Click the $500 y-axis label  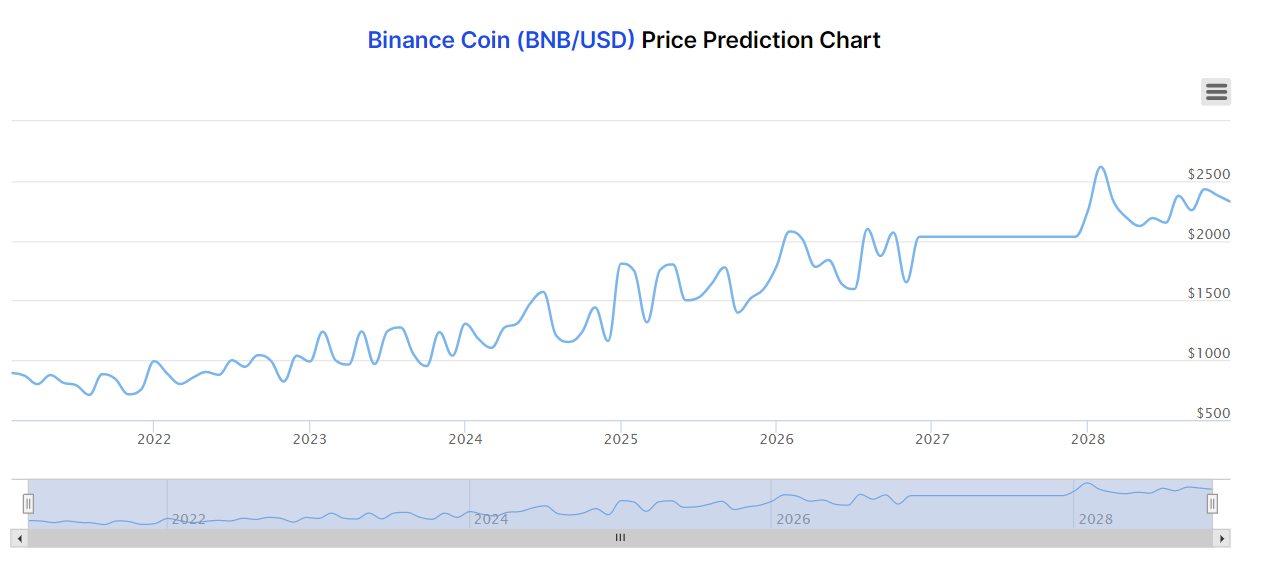point(1213,414)
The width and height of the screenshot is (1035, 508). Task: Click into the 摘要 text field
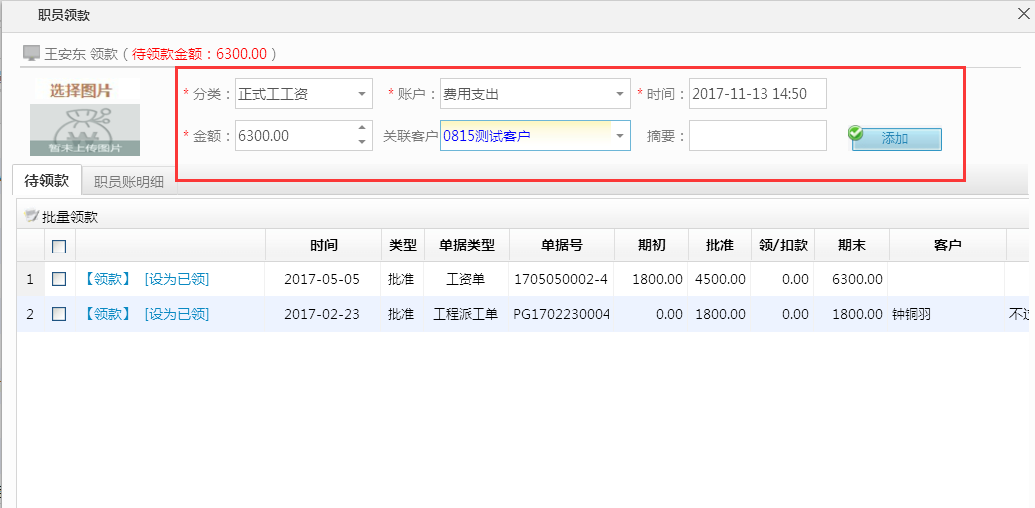(757, 136)
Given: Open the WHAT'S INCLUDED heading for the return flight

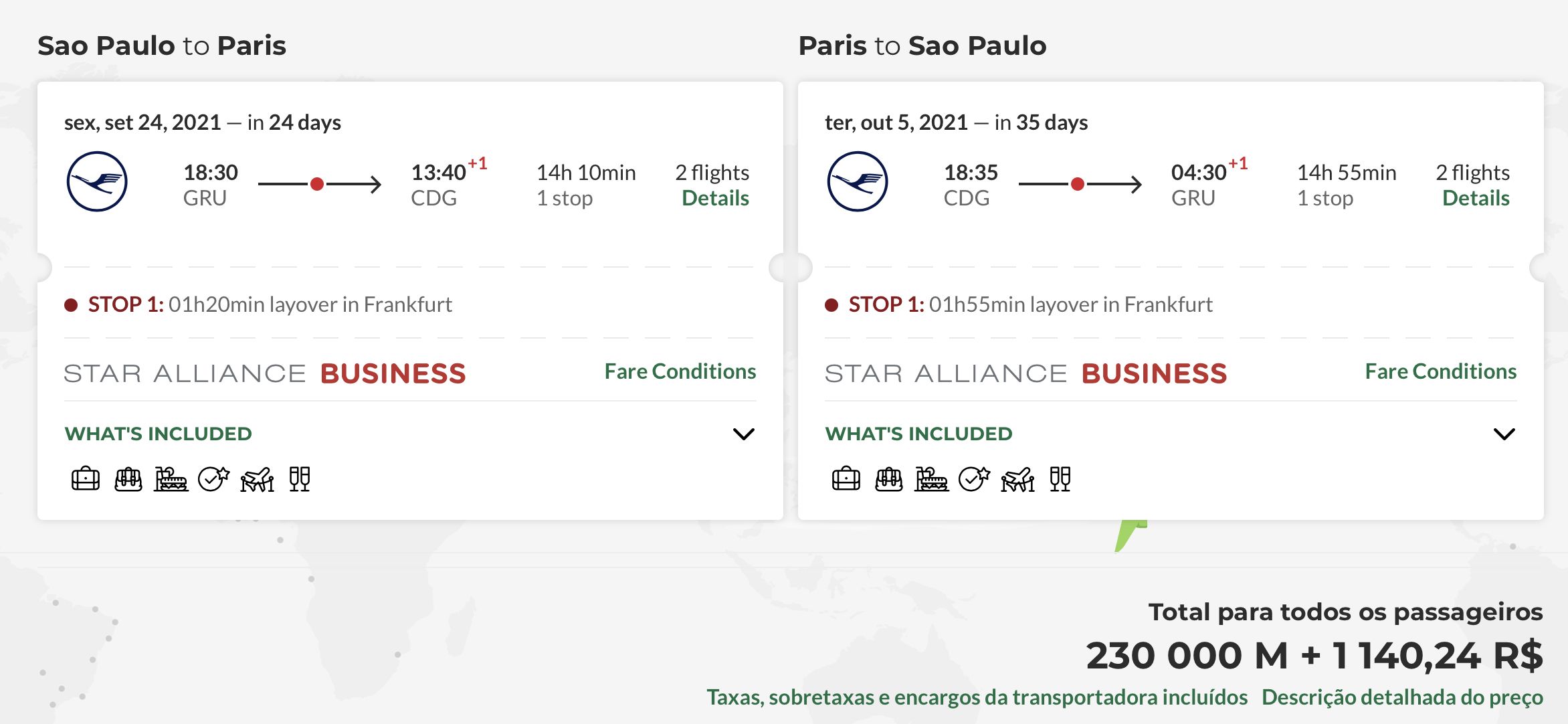Looking at the screenshot, I should 918,434.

Exercise description: Could you set down nothing but the lines from the one containing "The width and" through the last line of the records above, both ends included, exactly as given and free of pictures?

Task response:
The width and height of the screenshot is (1035, 508). Task: Click into the 摘要 text field
(757, 136)
Given: Open the WHAT'S INCLUDED heading for the return flight

Looking at the screenshot, I should 918,434.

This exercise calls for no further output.